• Dataset excerpts

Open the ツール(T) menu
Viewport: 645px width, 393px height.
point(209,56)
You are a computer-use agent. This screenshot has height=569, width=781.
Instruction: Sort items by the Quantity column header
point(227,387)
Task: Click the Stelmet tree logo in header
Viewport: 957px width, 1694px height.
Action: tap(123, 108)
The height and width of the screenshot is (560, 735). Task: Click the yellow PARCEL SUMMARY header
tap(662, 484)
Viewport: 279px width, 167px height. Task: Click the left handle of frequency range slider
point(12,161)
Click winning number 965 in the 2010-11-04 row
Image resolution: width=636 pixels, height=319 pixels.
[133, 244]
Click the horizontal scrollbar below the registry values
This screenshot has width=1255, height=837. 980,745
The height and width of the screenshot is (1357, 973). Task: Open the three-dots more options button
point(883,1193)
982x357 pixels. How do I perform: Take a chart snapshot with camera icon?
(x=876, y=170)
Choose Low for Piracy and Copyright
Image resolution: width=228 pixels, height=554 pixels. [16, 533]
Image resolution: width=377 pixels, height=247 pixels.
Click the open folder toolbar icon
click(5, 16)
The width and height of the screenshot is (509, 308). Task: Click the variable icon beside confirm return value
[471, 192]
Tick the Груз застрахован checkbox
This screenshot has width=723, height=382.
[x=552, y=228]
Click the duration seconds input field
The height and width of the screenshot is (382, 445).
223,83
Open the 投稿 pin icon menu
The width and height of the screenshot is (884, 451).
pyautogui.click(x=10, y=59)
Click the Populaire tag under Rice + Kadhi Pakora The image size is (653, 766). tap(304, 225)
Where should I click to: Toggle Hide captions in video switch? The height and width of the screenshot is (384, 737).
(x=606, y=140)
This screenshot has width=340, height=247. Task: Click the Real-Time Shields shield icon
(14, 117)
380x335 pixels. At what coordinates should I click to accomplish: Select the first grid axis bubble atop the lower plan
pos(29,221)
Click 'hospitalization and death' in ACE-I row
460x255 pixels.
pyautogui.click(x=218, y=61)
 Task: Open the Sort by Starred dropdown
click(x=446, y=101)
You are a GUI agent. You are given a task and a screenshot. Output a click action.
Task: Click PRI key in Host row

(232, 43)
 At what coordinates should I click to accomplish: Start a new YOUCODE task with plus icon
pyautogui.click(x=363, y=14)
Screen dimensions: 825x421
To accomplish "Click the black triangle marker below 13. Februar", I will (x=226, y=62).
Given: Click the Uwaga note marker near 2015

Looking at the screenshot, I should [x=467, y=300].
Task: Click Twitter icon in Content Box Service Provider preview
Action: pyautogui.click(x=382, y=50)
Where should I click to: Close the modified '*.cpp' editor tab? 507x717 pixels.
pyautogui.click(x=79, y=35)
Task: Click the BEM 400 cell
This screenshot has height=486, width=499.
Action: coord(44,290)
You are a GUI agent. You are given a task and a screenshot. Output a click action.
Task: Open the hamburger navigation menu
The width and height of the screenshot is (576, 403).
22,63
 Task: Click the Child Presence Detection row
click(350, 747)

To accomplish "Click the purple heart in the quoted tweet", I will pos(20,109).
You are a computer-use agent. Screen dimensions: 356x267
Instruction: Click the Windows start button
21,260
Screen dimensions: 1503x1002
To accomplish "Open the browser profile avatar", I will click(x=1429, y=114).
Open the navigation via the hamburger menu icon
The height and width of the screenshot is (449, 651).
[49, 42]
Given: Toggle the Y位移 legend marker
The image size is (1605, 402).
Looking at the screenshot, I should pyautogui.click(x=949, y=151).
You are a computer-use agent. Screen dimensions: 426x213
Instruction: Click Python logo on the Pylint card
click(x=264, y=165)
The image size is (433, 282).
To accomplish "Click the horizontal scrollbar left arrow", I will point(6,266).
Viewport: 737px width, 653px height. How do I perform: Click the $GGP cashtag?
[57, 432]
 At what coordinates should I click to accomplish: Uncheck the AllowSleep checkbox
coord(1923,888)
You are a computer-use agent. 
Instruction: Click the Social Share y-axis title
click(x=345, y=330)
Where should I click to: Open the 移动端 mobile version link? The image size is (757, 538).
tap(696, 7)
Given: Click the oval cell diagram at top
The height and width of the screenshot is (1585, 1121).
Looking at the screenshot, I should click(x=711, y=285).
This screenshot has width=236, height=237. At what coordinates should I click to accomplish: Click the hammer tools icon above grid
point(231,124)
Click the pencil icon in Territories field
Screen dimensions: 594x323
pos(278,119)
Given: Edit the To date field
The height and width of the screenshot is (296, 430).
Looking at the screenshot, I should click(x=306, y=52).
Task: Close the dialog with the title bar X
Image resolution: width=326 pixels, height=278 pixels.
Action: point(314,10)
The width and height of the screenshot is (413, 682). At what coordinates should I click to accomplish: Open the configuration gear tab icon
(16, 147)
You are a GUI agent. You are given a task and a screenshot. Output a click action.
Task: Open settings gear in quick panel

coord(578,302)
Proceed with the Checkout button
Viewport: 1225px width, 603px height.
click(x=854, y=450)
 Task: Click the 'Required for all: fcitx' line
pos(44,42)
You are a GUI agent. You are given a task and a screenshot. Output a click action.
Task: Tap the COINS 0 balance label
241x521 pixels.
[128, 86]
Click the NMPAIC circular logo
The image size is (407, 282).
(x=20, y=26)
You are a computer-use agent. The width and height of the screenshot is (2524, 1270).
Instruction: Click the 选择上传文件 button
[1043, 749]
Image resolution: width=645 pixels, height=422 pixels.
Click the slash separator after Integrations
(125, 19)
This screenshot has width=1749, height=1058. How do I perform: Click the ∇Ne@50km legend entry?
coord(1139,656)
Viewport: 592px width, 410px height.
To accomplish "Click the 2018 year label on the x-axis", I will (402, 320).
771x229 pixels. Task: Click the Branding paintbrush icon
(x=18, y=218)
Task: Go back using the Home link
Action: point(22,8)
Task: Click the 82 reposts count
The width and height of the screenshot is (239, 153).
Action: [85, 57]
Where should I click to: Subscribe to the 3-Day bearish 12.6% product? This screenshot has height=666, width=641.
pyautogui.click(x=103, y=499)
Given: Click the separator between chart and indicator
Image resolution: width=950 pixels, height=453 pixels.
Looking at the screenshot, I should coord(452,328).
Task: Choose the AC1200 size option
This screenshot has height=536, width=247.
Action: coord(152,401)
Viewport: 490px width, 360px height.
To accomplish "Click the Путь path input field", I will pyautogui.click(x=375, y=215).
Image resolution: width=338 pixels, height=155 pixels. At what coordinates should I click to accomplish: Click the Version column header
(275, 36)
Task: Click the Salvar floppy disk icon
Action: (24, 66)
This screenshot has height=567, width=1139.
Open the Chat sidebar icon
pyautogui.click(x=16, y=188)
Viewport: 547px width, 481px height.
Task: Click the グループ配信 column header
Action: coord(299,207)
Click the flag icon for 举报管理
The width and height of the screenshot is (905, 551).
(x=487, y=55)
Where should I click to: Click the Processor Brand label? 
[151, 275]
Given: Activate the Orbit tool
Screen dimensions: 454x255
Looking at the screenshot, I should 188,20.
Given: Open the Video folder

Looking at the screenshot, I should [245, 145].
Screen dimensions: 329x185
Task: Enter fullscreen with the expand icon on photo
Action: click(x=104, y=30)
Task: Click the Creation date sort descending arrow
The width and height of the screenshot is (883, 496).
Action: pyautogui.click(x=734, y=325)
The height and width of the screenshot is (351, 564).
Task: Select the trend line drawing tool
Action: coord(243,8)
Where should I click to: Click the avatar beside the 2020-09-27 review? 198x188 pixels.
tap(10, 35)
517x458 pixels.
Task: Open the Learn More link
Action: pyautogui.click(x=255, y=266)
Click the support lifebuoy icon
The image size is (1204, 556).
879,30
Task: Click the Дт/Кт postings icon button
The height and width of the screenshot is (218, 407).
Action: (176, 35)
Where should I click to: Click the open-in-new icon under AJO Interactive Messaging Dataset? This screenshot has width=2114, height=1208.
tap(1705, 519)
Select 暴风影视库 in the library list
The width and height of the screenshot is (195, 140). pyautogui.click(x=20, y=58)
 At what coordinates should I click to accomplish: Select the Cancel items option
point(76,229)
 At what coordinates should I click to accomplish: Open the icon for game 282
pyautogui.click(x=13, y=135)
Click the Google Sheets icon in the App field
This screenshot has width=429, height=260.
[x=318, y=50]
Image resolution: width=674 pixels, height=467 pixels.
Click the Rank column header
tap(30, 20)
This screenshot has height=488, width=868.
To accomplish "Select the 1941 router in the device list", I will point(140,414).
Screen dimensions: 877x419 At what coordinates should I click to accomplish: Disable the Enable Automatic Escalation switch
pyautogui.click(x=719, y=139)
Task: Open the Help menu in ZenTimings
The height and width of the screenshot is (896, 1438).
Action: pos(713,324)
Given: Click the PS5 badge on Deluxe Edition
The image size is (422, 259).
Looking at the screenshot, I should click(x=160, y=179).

• To be done
Please format the lines from the one containing "Given: Click the Uwaga note marker near 2015" up to and including the one containing "Action: coord(44,290)" as a Markdown table with columns n and Line, numbering the rows and leaving out blank lines.

• Task answer
| n | Line |
|---|---|
| 1 | Given: Click the Uwaga note marker near 2015 |
| 2 | Looking at the screenshot, I should [x=467, y=300]. |
| 3 | Task: Click Twitter icon in Content Box Service Provider preview |
| 4 | Action: pyautogui.click(x=382, y=50) |
| 5 | Where should I click to: Close the modified '*.cpp' editor tab? 507x717 pixels. |
| 6 | pyautogui.click(x=79, y=35) |
| 7 | Task: Click the BEM 400 cell |
| 8 | This screenshot has height=486, width=499. |
| 9 | Action: coord(44,290) |